In state experiencing extreme dryness, climate is not likely to blame for wildlife entering populated areas

LOS ANGELES — A bear wandered into a public park in San Luis Obispo County and sent Little Leaguers scampering for shelter. Who’s to blame? The drought, of course.

Mountain lions are jumping fences in northern California and killing goats. Whose fault? The drought again.

In California, a state suffering its third year of extreme dryness, the crippling drought has become the go-to culprit for situations in which humans are more likely responsible.

For decades, sprawling development into natural habitats has brought wild animals face to face with humans. But several scientists say the drought can’t be blamed — yet — for reducing food and water supplies in the wild.

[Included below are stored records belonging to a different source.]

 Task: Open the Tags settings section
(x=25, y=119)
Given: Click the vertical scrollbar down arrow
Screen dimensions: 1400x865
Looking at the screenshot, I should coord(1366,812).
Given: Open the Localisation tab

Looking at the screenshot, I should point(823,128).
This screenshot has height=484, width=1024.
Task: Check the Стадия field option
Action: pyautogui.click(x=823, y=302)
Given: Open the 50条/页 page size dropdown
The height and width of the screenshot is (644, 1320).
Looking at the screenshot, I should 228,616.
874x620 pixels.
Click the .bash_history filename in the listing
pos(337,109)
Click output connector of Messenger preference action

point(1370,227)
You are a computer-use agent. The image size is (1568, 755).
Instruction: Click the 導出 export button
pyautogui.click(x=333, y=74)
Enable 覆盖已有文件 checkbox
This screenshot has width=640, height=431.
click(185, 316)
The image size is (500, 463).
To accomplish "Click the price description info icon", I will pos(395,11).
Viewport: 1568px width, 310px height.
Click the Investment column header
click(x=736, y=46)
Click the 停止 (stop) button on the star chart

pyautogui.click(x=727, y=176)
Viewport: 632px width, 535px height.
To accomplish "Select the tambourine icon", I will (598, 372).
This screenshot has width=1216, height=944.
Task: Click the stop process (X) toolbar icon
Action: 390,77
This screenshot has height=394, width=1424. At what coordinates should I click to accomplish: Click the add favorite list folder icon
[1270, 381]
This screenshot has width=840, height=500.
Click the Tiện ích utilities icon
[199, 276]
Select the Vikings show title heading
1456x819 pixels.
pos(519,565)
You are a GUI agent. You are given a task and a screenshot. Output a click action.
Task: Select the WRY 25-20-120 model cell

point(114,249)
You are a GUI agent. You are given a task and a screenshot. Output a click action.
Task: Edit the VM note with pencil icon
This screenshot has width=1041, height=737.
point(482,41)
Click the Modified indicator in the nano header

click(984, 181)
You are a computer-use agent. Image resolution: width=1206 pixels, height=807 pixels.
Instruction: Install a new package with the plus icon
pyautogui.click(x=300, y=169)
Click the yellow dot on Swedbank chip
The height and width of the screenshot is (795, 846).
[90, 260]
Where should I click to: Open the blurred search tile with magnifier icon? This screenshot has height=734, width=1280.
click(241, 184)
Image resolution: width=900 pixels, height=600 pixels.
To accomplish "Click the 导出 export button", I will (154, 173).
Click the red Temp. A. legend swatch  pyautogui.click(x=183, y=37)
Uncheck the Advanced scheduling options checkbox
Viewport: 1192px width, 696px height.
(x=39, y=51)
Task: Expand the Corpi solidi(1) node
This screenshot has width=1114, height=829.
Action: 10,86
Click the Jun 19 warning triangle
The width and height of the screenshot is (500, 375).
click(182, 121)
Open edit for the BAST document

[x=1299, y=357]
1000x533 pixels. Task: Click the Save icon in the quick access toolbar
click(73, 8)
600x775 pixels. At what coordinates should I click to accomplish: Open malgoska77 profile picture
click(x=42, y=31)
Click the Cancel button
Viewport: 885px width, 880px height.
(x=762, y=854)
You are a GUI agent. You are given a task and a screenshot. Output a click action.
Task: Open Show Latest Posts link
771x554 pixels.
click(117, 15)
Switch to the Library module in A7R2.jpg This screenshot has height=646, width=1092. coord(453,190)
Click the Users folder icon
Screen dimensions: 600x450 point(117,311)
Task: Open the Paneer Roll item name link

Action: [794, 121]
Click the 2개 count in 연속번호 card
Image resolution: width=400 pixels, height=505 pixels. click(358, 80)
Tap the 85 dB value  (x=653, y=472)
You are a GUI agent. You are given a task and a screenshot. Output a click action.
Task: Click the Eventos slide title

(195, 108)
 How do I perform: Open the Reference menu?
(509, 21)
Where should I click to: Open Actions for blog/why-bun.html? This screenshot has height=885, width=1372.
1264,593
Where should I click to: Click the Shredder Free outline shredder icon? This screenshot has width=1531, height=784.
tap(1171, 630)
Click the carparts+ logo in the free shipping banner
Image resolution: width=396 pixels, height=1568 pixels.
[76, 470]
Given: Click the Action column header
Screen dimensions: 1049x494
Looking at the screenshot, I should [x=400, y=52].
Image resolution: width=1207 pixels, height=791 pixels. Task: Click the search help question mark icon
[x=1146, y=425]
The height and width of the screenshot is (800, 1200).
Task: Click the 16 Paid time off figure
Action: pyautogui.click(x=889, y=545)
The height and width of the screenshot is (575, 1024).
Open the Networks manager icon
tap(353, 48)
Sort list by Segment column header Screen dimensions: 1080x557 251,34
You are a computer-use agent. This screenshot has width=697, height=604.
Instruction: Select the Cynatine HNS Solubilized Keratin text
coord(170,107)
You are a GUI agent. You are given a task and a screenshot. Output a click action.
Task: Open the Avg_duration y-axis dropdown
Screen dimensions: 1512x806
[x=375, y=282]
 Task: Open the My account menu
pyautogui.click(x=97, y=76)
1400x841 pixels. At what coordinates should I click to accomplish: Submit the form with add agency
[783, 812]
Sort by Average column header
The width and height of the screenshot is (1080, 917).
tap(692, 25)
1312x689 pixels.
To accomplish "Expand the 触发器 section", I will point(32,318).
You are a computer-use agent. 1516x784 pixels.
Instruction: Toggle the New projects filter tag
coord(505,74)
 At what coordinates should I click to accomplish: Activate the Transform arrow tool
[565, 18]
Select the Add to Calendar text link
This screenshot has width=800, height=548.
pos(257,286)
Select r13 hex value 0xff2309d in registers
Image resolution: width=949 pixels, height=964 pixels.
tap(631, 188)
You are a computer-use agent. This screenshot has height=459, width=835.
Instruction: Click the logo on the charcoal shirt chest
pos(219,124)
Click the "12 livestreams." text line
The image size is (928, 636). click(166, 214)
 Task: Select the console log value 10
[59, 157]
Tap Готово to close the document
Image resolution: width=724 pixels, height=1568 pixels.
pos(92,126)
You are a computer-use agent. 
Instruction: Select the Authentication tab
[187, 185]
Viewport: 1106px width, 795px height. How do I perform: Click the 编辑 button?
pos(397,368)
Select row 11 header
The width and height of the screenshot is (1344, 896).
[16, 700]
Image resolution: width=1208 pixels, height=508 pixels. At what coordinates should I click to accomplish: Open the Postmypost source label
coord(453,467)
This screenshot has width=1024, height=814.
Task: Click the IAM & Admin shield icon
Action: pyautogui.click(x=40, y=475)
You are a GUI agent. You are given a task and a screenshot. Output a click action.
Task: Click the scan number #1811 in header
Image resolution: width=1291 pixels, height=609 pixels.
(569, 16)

“A bear coming to a kids’ baseball game is a little unusual, but there are a lot of bears in San Luis Obispo,” said Andrew Hughan, information officer at the California Department of Fish and Wildlife. “Wildlife incidents, especially right now … are perfectly normal spring behavior. Animals come out of their winter down period and are actively looking for food.”

Paul Houghtaling of the UC Santa Cruz Puma Project holds upright the head of a tranquilized young male mountain lion found in an aqueduct near downtown Santa Cruz, California.
Dan Coyro / Santa Cruz Sentinel / AP

Technology also plays a role. The prevalence of video cameras has resulted in more documented sightings, Hughan added.

Kevin Brennan, a wildlife biologist with the agency in Escondido, said that bears and mountain lions have actually been showing up in urban communities for decades. “It happens when we have fires, and it happens when we don’t have fires,” Brennan said. “The public at large makes a lot of associations that scientists can’t make … The drought has nothing to do with it.”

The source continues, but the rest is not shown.